Capitulo a parte, merece el diseño de iluminación de un Óscar de los Reyes que, supo poner la temperatura, el color y clima, perfecto, a cada escena cual Storaro del directo. Porque hay que reconocer, públicamente, que para llegar a el estado de gracia y madurez que ha alcanzado la bailaora cañailla no sólo es necesario ser una grandísima bailaora, en un incontestable estado de forma física.

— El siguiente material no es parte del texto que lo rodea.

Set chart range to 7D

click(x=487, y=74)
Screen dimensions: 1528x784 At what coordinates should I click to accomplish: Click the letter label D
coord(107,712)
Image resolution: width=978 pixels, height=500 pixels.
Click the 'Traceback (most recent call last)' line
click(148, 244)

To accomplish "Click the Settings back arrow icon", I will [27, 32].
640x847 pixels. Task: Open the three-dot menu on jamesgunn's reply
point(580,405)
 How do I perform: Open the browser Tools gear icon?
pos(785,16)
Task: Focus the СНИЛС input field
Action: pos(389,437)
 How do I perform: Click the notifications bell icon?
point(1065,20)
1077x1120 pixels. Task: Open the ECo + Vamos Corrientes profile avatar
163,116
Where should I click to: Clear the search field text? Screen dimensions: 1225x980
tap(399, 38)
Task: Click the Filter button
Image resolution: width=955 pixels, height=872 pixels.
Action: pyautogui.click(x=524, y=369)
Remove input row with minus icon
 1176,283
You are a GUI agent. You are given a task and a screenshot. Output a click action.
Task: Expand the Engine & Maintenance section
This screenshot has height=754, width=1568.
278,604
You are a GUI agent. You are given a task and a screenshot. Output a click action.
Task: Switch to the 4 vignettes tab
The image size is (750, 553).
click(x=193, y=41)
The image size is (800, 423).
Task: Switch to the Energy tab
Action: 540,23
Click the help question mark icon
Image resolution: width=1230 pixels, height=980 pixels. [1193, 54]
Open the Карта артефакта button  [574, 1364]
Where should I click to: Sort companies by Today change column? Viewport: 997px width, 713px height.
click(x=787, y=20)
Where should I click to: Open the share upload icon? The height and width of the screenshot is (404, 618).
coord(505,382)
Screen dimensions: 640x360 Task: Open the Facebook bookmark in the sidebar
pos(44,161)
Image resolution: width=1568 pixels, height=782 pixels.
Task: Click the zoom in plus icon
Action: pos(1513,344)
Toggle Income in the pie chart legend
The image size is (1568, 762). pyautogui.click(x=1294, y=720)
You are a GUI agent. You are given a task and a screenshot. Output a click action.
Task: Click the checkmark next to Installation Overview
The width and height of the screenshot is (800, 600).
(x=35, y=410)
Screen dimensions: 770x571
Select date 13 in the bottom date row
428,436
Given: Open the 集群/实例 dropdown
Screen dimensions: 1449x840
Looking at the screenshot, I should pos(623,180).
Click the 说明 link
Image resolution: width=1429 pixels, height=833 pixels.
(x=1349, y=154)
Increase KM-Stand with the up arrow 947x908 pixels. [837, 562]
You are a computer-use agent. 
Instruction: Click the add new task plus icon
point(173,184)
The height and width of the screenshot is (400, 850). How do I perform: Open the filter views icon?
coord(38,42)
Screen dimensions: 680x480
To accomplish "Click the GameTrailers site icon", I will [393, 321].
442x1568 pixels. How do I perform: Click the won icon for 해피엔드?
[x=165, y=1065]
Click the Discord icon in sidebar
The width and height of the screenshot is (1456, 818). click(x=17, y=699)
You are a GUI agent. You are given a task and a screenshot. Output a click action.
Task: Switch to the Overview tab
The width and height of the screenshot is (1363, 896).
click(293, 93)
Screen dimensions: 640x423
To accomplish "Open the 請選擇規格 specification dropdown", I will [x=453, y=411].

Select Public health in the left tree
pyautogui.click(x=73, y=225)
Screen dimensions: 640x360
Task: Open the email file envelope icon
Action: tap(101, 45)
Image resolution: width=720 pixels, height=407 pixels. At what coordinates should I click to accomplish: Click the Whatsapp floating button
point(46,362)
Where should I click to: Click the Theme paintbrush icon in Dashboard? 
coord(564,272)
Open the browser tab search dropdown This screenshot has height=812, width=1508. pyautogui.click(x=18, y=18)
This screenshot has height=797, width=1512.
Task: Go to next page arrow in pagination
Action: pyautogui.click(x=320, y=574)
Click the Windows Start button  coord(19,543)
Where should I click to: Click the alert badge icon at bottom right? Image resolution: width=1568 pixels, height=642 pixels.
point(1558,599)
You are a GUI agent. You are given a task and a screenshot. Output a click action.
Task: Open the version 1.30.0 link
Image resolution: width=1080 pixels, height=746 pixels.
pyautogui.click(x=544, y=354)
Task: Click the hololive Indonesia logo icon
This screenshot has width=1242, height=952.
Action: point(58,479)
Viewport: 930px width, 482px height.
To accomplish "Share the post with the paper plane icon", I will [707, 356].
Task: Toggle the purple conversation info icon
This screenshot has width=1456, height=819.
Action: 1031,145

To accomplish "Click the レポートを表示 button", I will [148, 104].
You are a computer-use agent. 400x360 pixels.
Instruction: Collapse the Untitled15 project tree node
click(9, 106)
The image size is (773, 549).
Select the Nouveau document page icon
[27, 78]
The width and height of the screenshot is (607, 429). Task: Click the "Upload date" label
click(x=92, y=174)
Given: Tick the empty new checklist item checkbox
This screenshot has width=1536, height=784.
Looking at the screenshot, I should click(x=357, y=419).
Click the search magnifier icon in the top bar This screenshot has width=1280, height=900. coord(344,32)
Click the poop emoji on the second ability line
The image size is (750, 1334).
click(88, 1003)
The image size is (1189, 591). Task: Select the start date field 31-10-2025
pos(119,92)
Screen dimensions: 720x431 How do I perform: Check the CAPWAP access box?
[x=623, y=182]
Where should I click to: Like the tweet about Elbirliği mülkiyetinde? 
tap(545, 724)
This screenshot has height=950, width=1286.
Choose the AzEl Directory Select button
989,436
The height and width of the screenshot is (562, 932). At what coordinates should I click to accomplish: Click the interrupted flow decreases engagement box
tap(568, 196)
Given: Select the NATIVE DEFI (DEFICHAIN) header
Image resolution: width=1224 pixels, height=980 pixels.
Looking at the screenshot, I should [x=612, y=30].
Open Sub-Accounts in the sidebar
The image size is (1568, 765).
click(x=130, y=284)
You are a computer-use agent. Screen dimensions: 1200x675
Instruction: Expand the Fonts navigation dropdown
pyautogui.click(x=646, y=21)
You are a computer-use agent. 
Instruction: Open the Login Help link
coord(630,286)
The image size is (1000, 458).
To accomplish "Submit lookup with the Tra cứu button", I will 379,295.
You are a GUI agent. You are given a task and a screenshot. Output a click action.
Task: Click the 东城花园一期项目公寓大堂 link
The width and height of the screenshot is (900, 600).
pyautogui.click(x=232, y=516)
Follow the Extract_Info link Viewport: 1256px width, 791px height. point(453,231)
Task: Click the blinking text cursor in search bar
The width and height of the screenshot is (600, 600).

Sino que también hay que ser una genial artista, capaz de hacer aparecer en cada marcaje, cada zapateo, cada escorzo y cada interminable carretilla, momentos vividos en ese lugar en el que los flamencos son más flamencos y más felices. Las fiestas de artistas. Punto de origen y ocaso de la manifestación flamenca por excelencia. ¿Qué no habrán visto, oído y sentido esos ojos, esos oídos y ese corazón, para haber decantado tantísimos momentos, en un espectáculo, que nunca fue capaz de poner en liza, hasta la fecha, el Ballet Flamenco de Andalucía? Sin embargo, la genial bailaora de San Fernando, ya niña prodigio, a mediados de los noventa del siglo pasado, cuando la vi por primera vez como primera solista de la compañía de Antonio Canales, en el Monasterio de San Jerónimo, para treinta años después, haber sido capaz de dibujar, hilvanar y coser con tanta generosidad, inteligencia y arte un montaje tan profundamente sutil. Desde aquí le auguramos y presumimos un fértil y longevo recorrido por los cinco continentes, para llevar nuestra identidad, nuestra belleza y nuestra alma, hasta el último rincón del mundo.